0

Following a profiling of my C++ code, it appears that the pow function is used a lot.

Some of my pow functions have an integer exponent and another non-integer exponent. I am only interested for the ones with integer exponent.

To gain in performance, I am looking a way to define a macro like this:

#define pow(x,n) ({\
    double product;\
    if (typeid(n).name() == "i") {\
    for(int i = 0; i < n-1; i++)\
        product *= x;}\
    else\
    product = pow(x,n);\
    product;\
})

But I don't get the gain expected regarding the runtime. I think this is due to the else part in my macro where I call the classical pow function.

How can I determine in advance the type of exponent before macro was "written" during the pre-processing?

Ideally, I would like this macro only to be applied if the exponent is an integer, but it seems my attempt is not pertinent.

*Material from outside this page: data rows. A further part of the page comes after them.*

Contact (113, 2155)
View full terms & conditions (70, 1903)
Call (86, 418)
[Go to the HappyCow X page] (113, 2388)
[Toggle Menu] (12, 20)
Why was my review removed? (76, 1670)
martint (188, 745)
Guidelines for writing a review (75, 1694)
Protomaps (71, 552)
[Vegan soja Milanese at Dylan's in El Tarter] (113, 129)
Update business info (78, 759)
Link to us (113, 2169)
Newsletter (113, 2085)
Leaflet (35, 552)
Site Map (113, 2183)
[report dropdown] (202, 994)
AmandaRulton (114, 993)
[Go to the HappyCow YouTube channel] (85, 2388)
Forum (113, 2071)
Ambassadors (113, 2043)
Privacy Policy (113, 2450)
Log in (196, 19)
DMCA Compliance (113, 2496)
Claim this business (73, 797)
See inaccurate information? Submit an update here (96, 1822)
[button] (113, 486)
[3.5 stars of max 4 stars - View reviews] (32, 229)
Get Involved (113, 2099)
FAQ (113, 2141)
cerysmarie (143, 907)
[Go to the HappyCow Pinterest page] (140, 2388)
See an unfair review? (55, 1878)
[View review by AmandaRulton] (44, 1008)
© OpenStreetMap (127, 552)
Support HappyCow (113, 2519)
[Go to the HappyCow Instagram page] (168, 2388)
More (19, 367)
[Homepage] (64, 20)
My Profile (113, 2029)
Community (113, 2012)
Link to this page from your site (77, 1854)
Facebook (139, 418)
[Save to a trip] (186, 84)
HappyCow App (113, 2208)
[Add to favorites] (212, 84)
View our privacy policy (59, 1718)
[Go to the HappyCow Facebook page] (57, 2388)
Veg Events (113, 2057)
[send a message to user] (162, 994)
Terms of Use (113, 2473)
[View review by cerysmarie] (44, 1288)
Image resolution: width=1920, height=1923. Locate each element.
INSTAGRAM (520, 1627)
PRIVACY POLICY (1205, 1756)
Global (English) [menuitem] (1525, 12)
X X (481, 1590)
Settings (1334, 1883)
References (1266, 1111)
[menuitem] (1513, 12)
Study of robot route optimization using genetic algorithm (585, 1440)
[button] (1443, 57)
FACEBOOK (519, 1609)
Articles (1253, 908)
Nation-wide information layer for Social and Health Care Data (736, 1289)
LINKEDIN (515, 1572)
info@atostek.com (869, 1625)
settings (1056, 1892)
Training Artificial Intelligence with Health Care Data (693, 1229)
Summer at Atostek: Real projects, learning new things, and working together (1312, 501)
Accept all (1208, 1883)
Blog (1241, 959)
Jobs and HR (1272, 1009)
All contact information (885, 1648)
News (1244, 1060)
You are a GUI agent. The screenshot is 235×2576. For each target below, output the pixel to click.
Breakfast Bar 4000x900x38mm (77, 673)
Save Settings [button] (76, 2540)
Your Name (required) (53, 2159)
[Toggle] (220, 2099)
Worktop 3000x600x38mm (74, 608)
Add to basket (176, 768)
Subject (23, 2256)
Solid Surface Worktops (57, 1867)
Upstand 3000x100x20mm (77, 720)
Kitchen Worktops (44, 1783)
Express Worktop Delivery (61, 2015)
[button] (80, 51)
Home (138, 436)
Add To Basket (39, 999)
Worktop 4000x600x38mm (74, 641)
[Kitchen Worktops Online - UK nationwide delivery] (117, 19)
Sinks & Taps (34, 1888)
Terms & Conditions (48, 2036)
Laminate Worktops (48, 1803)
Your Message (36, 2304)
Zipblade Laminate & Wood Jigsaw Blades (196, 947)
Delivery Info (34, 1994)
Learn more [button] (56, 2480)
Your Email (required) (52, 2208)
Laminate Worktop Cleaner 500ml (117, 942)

From your suggestions, I tried three options:

First option: Just add overload inline functions with base which is integer or double:

// First option
inline int pow(int x, int n){
    // using simple mechanism for repeated multiplication
    int product = 1;
    for(int i = 0; i < n; i++){
        product *= x;
    }
    return product;
}

inline int pow(double x, int n){
    // using simple mechanism for repeated multiplication
    double product = 1;
    for(int i = 0; i < n; i++){
        product *= x;
    }
    return product;
}

Result: runtime = 1 min 08 sec

Second option: Define a macro that calls via inline my_pow function if the exponent n is not an integer:

// Second option
inline double my_pow(double x, double n){
    return pow(x,n);
}

#define pow(x,n) ({\
    double product = 1;\
    if (typeid(n) == typeid(int)) {\
    for(int i = 0; i < n; i++)\
        product *= x;}\
    else product = my_pow(x,n);\
    product;\
})

Result: runtime = 51.86 sec

Third option: suggestion given in answer with template<typename type_t>

template<typename type_t>
inline double pow(const double x, type_t n)
{
    // This is compile time checking of types.
    // Don't use the RTTI thing you are trying to do
    //if constexpr (is_floating_point_v<type_t>)
    if (typeid(n) != typeid(int))
    {
        return pow(x, n);
    }
    else
    {
        double value = 1;
        for (type_t i = 0; i < n; ++i) value *= x;
        return value;
    }
}

Result: runtime = 52.84 sec

So finally, from these first tests, the best option would be the second one where I use a macro combined with a function that calls the general case of the pow function (both integer and floating exponent).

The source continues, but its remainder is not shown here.